From the 1911 National Association Opposed to Woman Suffrage to Phyllis Schlafly’s “STOP-ERA” campaign in the 1980s and governor Kay Ivey’s recent signing into law of House Bill 314 criminalizing abortion in Alabama, women have played a prominent role in opposing feminism in the US. Yet these visible forms of anti feminism are but the tips of a much larger iceberg of women’s resistance to feminism that this two-day conference, organized by the “Women and the F-Word” team (https://wfw.hypotheses.org), proposes to explore.

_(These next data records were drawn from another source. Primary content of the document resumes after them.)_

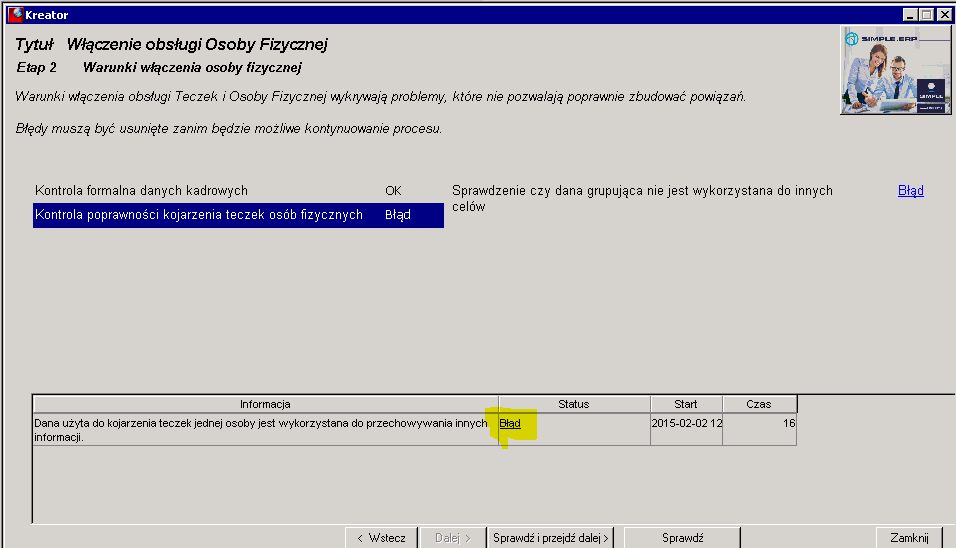Click the Czas value 16 cell
The width and height of the screenshot is (956, 548).
760,430
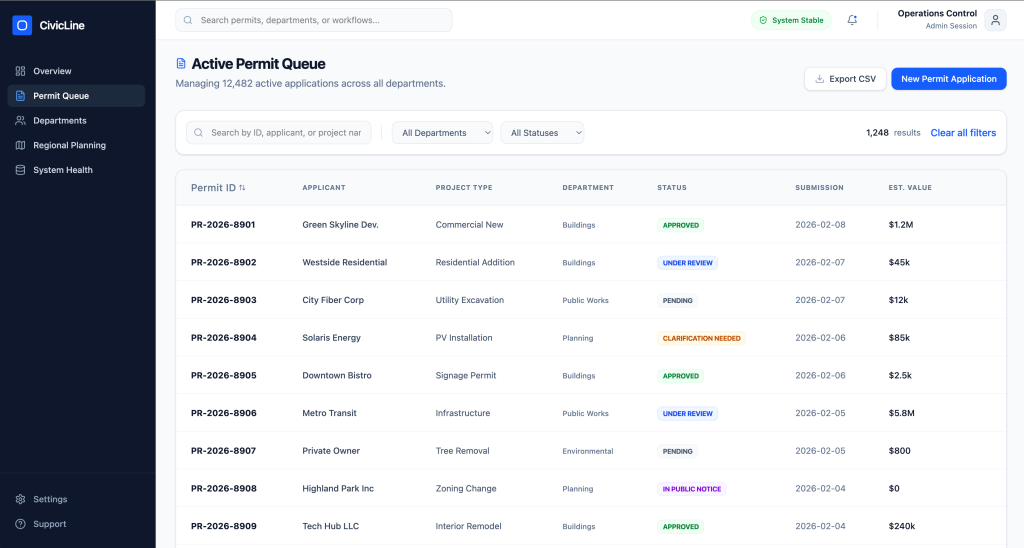Click the Overview grid icon in sidebar
Screen dimensions: 1024x548
[x=21, y=71]
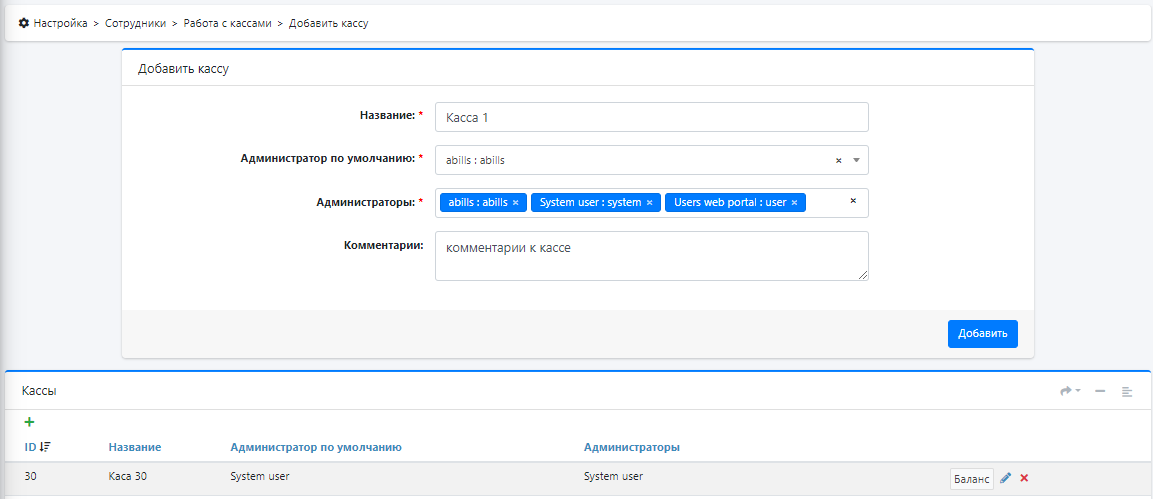Edit Каса 30 with the pencil icon
This screenshot has width=1153, height=499.
click(x=1006, y=478)
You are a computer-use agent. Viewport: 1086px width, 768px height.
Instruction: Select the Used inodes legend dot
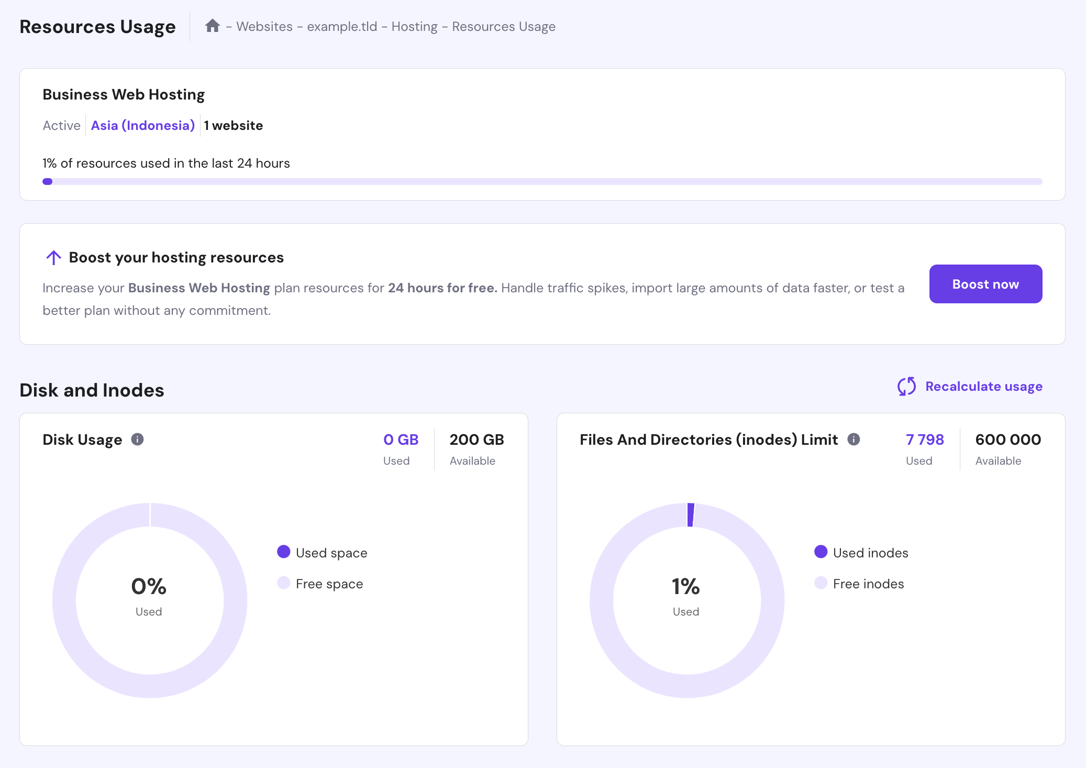click(x=821, y=552)
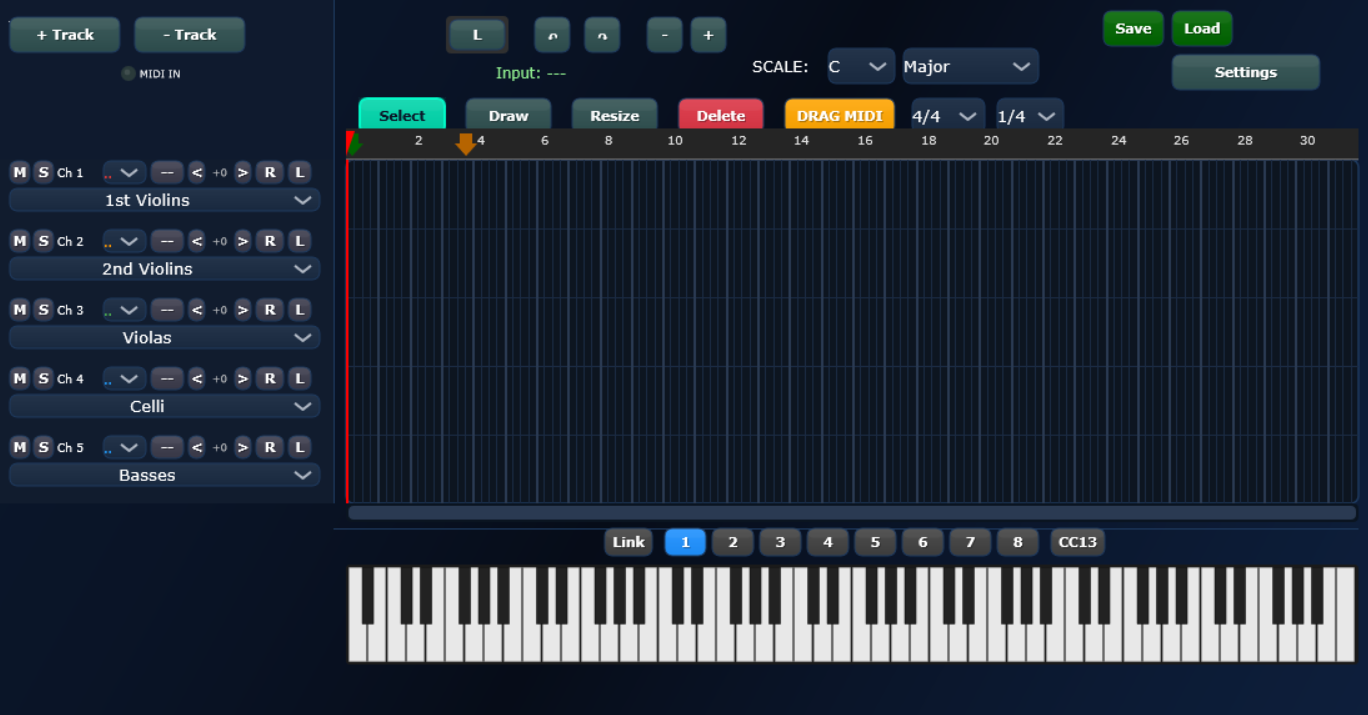
Task: Click the -- button on the 2nd Violins track
Action: click(167, 241)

The notion of women’s resistance to feminism includes—but is not reduced to—organized antifeminism, a countermovement which has been the object of pioneering work. Resistance is understood as a broad set of negative reactions experienced and/or expressed by women or groups of women when they are faced with self-styled feminist behaviors, ideas or actions. As feminism is conceived as a flexible and evolving ideology, which the plural “feminisms” more adequately reflects, the modes and mechanisms of resistance will be examined from a diachronic and dialogical perspective that always takes into account the particular historical moment.

This interdisciplinary conference means to bring together contributions shedding light on the specific features of women’s resistance to feminisms in the United States since the 19th century.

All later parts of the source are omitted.